| TASKS TO CARRY OUT |
**A)** From the people-watching article, list each thing the student recruits do not do while observing people.
**B)** Please write the next part of the people-watching article, picking up after its final sentence.

━━━━━ DOCUMENT SECTION ━━━━━

People Watching Provides Pandemic Insights
New York University researchers are studying people’s behavior as they leave healthcare facilities to see how they physically interact with their immediate surroundings. The research will help develop localized disease-transmission models that can be applied to larger areas, such as cities. Potential models could be critical for predicting the continued spread of COVID-19 as well as future pandemics. The National Science Foundation (NSF) is funding the Three-dimensions to Enhance Response (DETER) one-year project.
To gather data, student recruits observe human behavior outside healthcare facilities, in some cases following them in public spaces, including nearby subway stations. The data is entirely anonymous, and the students do not take photographs or videos, ask for names or note physical characteristics. A review board assesses the research technique to ensure it follows ethical and legal guidelines.
DETER principal investigator Debra Laefer is a professor of urban informatics and director of the Citizen Science program within the Center for Urban Science and Progress and the Department of Civil and Urban Engineering, New York University. She says it is unusual for researchers to collect and analyze such data during a pandemic. “I think what’s interesting is that nobody has done something like this before—to be able to get this hyper-local behavior data of what people touch and where they went, what they did,” she says.

━━━━━ EXTRACTED ENTRIES ━━━━━

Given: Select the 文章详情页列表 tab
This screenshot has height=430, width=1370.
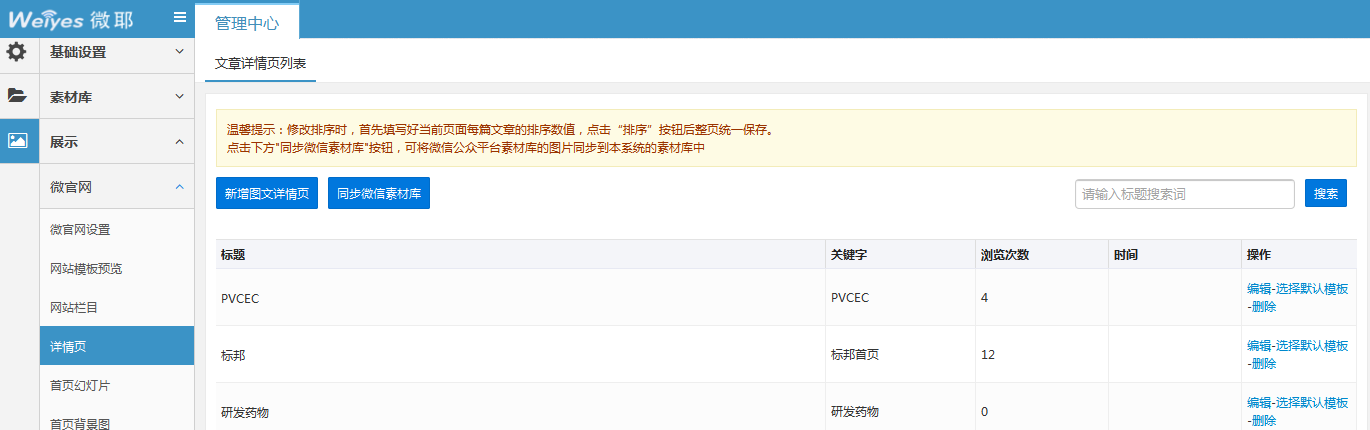Looking at the screenshot, I should [x=260, y=64].
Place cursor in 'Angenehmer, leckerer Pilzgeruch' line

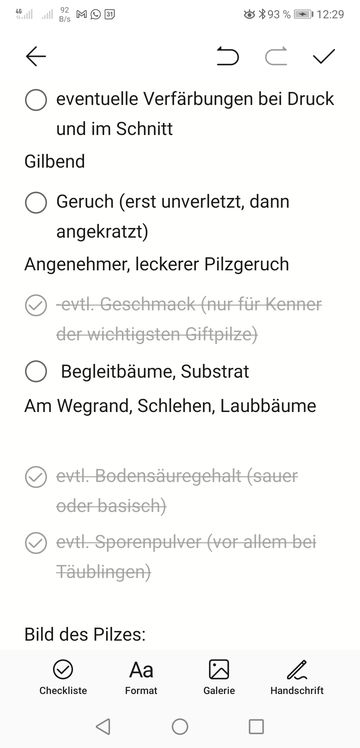click(156, 264)
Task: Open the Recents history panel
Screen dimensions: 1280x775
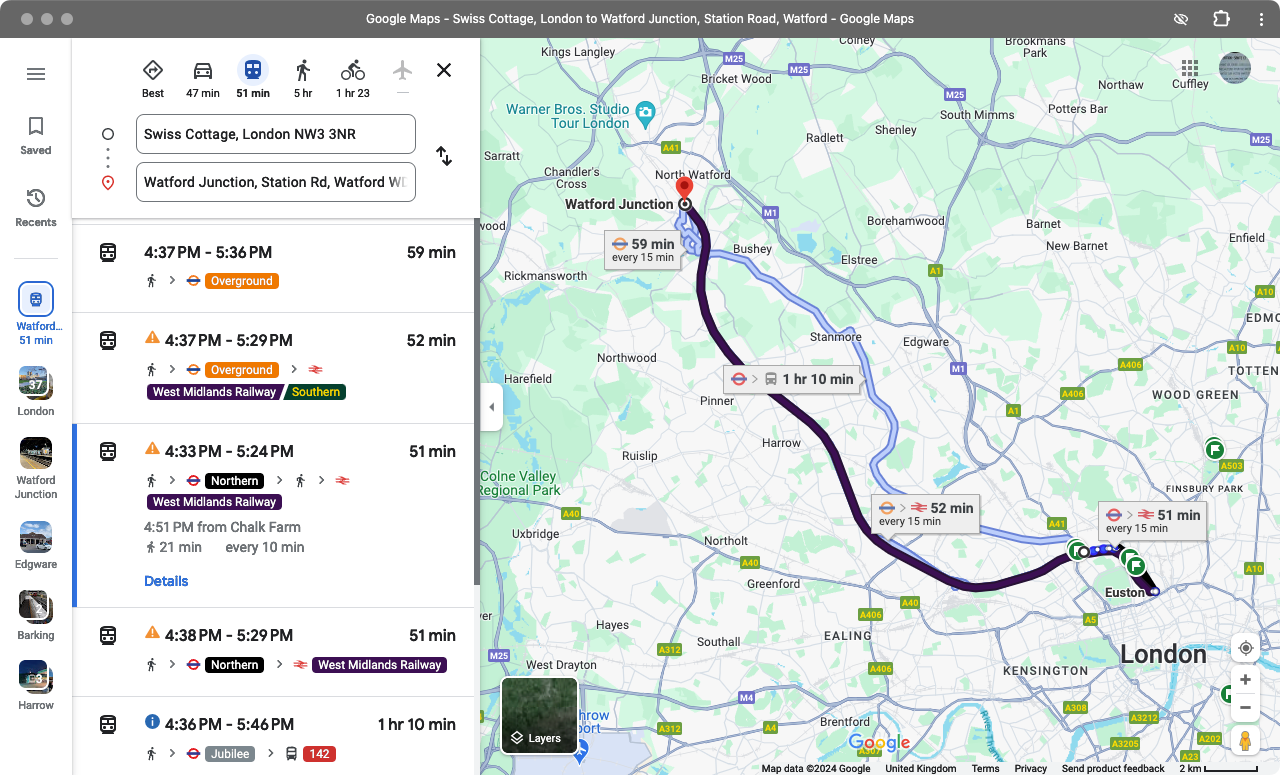Action: tap(36, 207)
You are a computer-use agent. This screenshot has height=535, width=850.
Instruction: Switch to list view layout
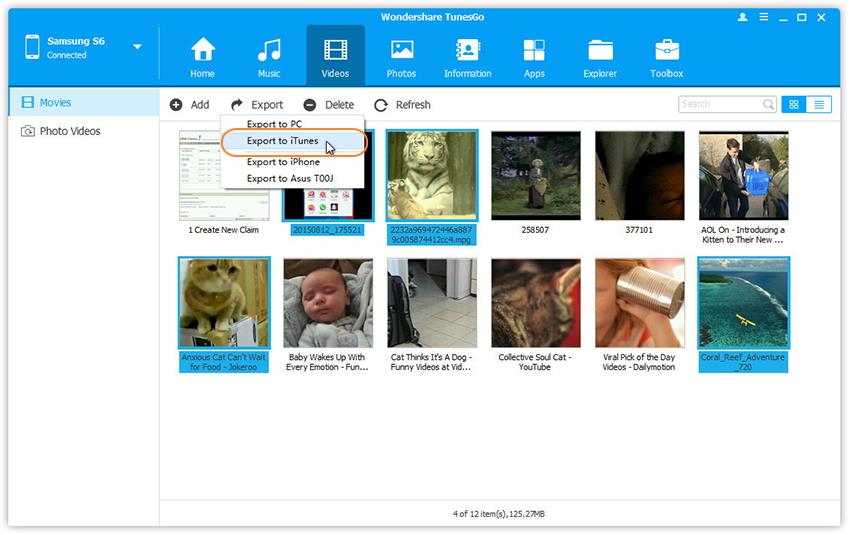(819, 104)
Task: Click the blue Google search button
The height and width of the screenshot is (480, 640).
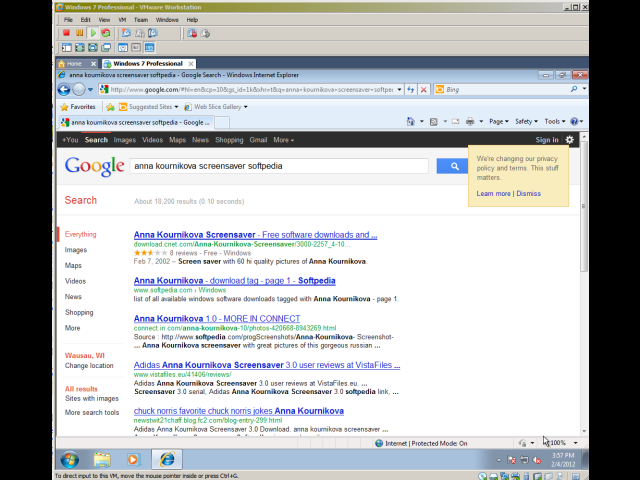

━━━━━

| SET OF ANSWERS |
**A)**
- Take photographs
- Take videos
- Ask for names
- Note physical characteristics

**B)**
The project officially kicked off in March, and researchers have found some of the initial observations surprising. Laefer reports observers saw approximately 16 percent or 17 percent of the people leaving a facility go back in. “People come out, they have a cigarette, they use their phone, they get some food, they go back in,” she reports. “That was something we hadn’t really thought about. You have people coming out in PPE [personal protective equipment], and they go back in with the same PPE. They’re touching things. They may be tracking the virus to other places … and they may bring stuff back into the hospital.”
The researchers also were amazed by the number of items or surfaces people unwittingly touch, including handrails, doors and trash cans. In addition, as New York’s pause order continued, people were more likely to touch more things. “But it’s not so simple. It increases at different rates per facility,” Laefer elaborates.
Furthermore, people touch more items during certain times. “It increases at different rates per day. There are different days of the week where people tend to touch things more,” she adds.
Laefer and co-principal investigator Thomas Kirchner, assistant professor of social behavioral sciences, New York University, agree the data could help inform policies, such as the shut-down or so-called pause policies seen in New York and many other areas across the United States.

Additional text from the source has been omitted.